UNIVERSITY PARK, Pa. — Jing Yang, assistant professor of electrical engineering and computer science at Penn State, and Cong Shen, assistant professor of electrical and computer engineering at the University of Virginia (UVA), have earned a $550,000, three-year grant to pursue machine learning for wireless networking systems. The National Science Foundation (NSF) and Intel have partnered to fund this multi-university research program to accelerate fundamental, broad-based research on wireless-specific machine learning techniques applied to new wireless systems and architecture design.
Traditionally, wireless network operation and maintenance systems relied on experts who possessed first-hand knowledge of the wireless network, its functions and its end-users. It is generally acknowledged within the industry that the complexity of 5G networks and the Internet of Things will render these manual approaches obsolete.
“What worked well in the past will not work well in the future,” Shen said.
Authors of a widely cited report published in June 2019 by Ericsson, a multinational networking and telecommunications company, predict that in four years, 5G coverage will reach 45% of the world’s population, or 1.9 billion people.
“Our machine learning approach will allow network managers to reliably meet user demands across a wide range of applications and infrastructure,” Yang said. “Reliability is key to meeting rising demand for virtual reality and high-resolution video applications, embedded and wearable tech, and large-scale infrastructure for smart homes and autonomous cars.”
Yang and Shen offer a machine learning solution that combines pure data-driven reinforcement learning algorithms with domain knowledge. They call their technique “domain knowledge enriched reinforcement learning framework for wireless network optimization,” or Dino-RL. Reinforcement learning algorithms are well suited to the exponential growth and open-ended design of wireless networks. The algorithm receives continuous feedback and dynamically adjusts its decision rules to maximize a reward, in this case to quickly detect and fix network problems without human intervention.
To incorporate wireless network domain knowledge, Shen will build an efficient episodic memory to drive Dino-RL. Episodic RL is a novel paradigm that can significantly speed up learning by keeping an explicit record of past events and using such “memory” directly as a point of reference in making future decisions.
“It mimics how we humans process learning tasks, to subconsciously resort to similar situations we have encountered in the past when facing new decisions,” Shen said.
This method was only recently developed in the machine learning community, and this project will attempt to develop a novel episodic reinforcement learning framework that is tailored for wireless networks.
The second research direction focuses on how to enable knowledge transfer and efficient exploration.

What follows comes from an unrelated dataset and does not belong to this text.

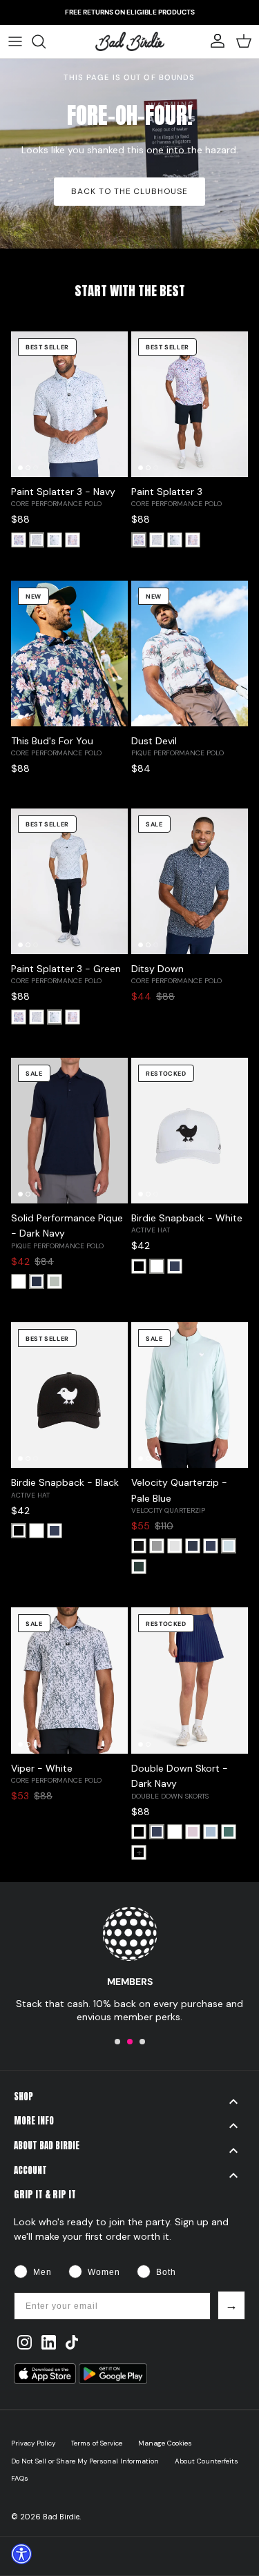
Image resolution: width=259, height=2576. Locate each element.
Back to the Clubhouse (129, 191)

“If I develop a machine learning system to manage networks for Penn State and its State College neighborhood, with the proposed meta-learning method, it can be easily transferred to ‘plug-and-play’ with wireless systems supporting UVA grounds and Charlottesville,” Yang said.
Yang will develop a reinforcement learning technique, called meta-reinforcement learning, to ensure that Dino-RL achieves efficient knowledge transfer across multiple instantiations of the algorithm. This is particularly challenging because wireless networks have many parameters to tune, and methods that can allow a new wireless network to quickly operate at its optimum are highly valuable.

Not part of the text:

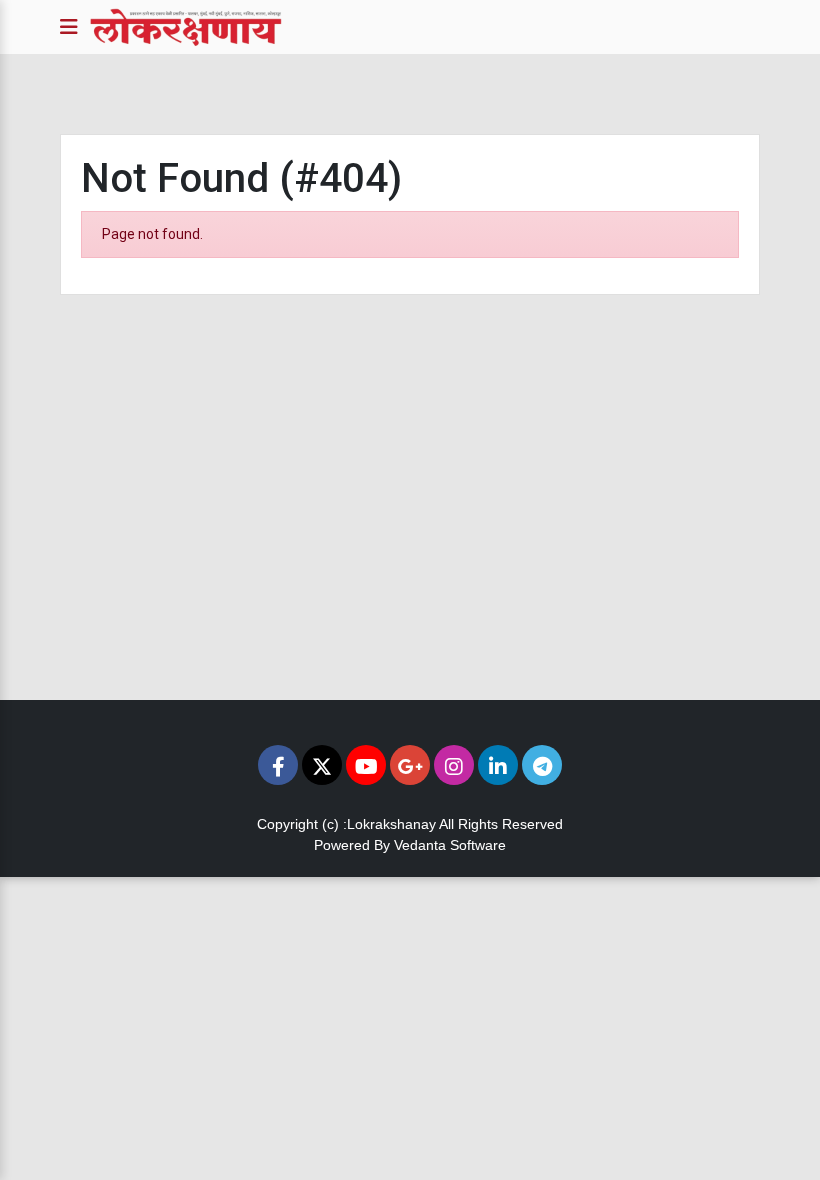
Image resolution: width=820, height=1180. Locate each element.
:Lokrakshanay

Both episodic and meta-RL methods are known to be data hungry, which is why they are mostly used in non-real-time tasks such as the game of Go. Wireless network operation, however, is highly time-sensitive and data efficiency becomes the key challenge. Yang and Shen plan to attack this crucial problem with tools from multi-armed bandits, a subfield of online learning for which they have collaborated over the past few years.
They plan to develop Dino-RL to switch between the real-world wireless network and an imaginary “dream-world” model that is built based on domain knowledge and gradually refined by assimilating real-world observations. They can then leverage this “dream-world” model to test future actions before committing to the real-world network. Shen and Yang believe that this will ultimately solve the data efficiency problem and enable Dino-RL to learn and act using as little data as possible.
Yang and Shen are optimistic that Dino-RL will accelerate industry adoption of machine learning techniques for wireless network management.
“Intel’s partnership with NSF is key,” Shen said. “This is a problem I have known for years, tracing back to my days at Qualcomm Research when we attempted to solve it with Self-Organizing Networks. Unfortunately, that didn’t really take off, as we did not have the right tools [of machine learning] at the time. I am glad that this particular grant is funded by both NSF and Intel, which gives us a unique opportunity to take it to the real world.”
NSF and Intel will launch the research program in June 2020, following a kick-off meeting with all university grantees.